= Given data =
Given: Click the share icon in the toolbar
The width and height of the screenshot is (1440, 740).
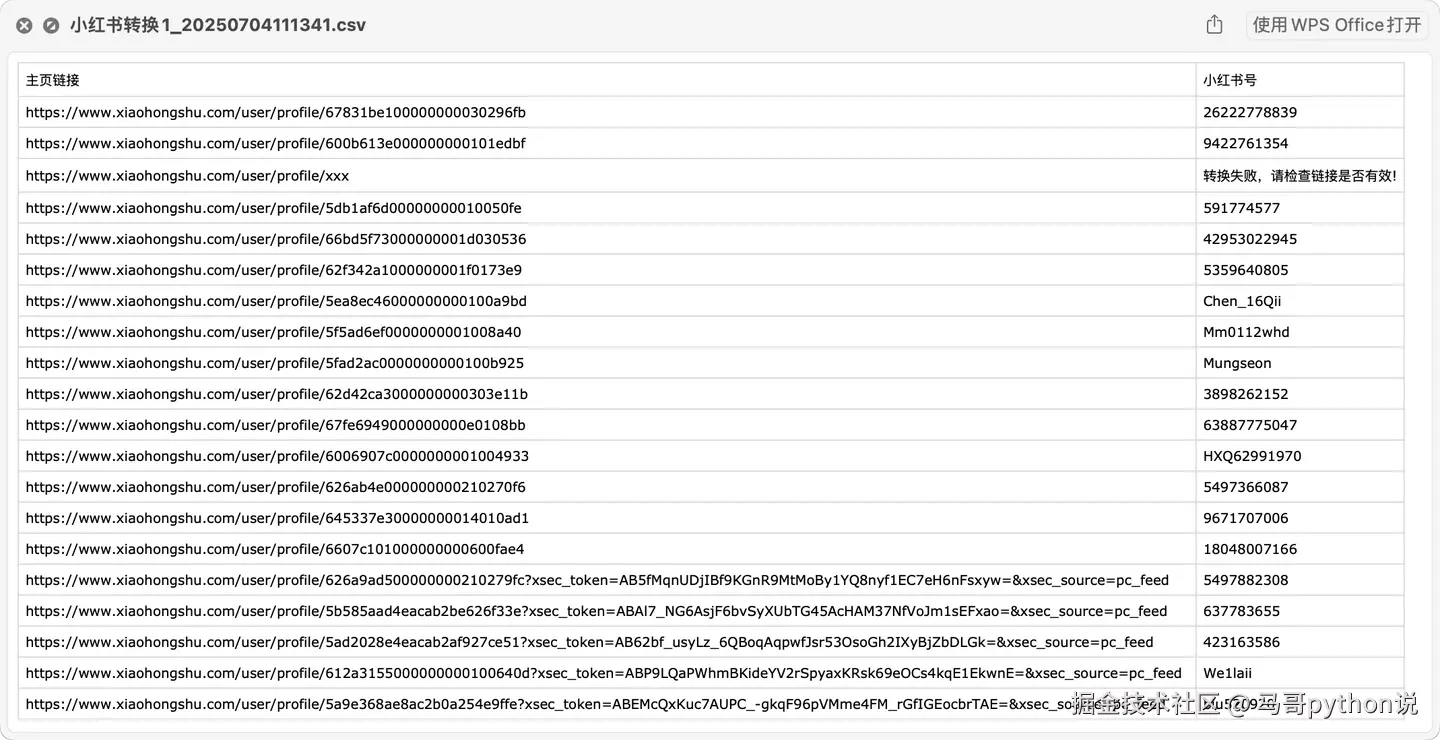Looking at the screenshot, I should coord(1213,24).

* * *

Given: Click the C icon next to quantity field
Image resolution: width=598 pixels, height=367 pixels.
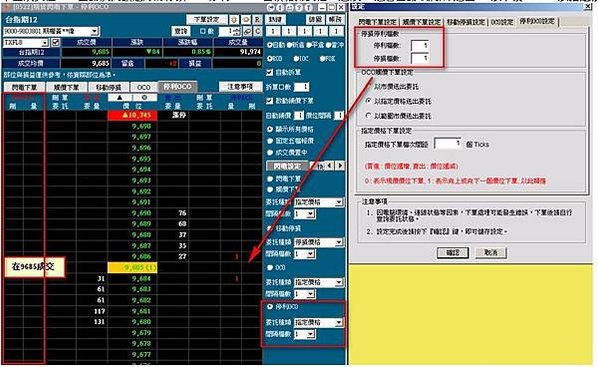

==

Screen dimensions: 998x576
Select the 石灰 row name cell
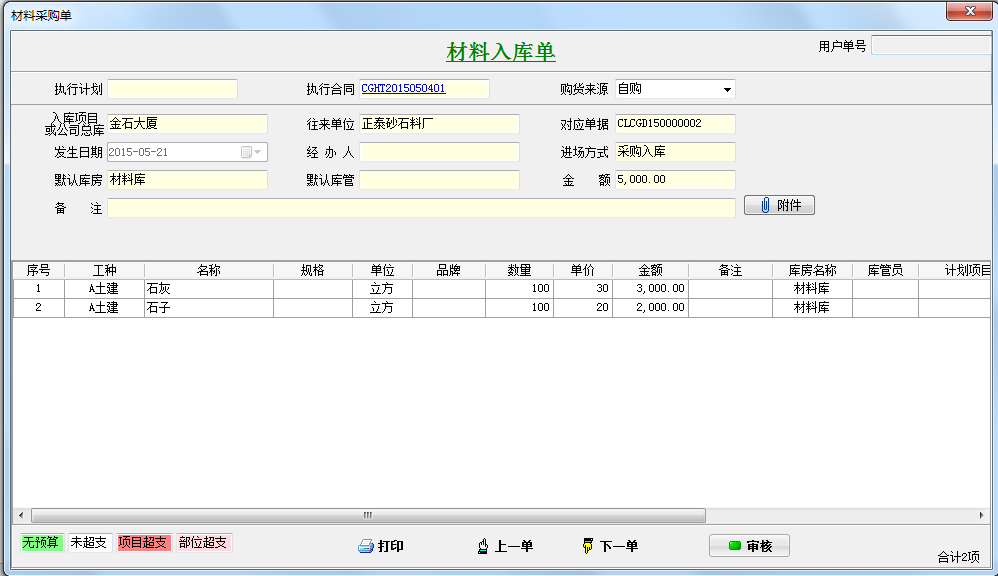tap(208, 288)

= Requirement =
Counting only lines that hold the word "icon", state how many the material contains, and add nothing.

= Answer to the exercise =
2